[[ LISTED RECORDS, beginning ]]
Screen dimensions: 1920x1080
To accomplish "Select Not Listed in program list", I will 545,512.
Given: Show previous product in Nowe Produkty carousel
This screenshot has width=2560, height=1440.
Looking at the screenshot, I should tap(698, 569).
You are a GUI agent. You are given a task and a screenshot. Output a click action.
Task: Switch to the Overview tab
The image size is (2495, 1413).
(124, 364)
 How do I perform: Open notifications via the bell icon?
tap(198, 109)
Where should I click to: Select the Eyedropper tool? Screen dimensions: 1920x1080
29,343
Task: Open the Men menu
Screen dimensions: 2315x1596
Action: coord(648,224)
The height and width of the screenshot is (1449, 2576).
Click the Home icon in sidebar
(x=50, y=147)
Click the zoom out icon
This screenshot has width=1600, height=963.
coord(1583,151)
[[ LISTED RECORDS, end ]]
▶ **WHAT YOU SHOULD DO**
Down to the last line, repeat the data exactly.

▶ **SOLUTION**
Screen dimensions: 1920x1080
To accomplish "Select Not Listed in program list", I will 545,512.
Given: Show previous product in Nowe Produkty carousel
This screenshot has width=2560, height=1440.
Looking at the screenshot, I should tap(698, 569).
You are a GUI agent. You are given a task and a screenshot. Output a click action.
Task: Switch to the Overview tab
The image size is (2495, 1413).
(124, 364)
 How do I perform: Open notifications via the bell icon?
tap(198, 109)
Where should I click to: Select the Eyedropper tool? Screen dimensions: 1920x1080
29,343
Task: Open the Men menu
Screen dimensions: 2315x1596
Action: coord(648,224)
The height and width of the screenshot is (1449, 2576).
Click the Home icon in sidebar
(x=50, y=147)
Click the zoom out icon
This screenshot has width=1600, height=963.
coord(1583,151)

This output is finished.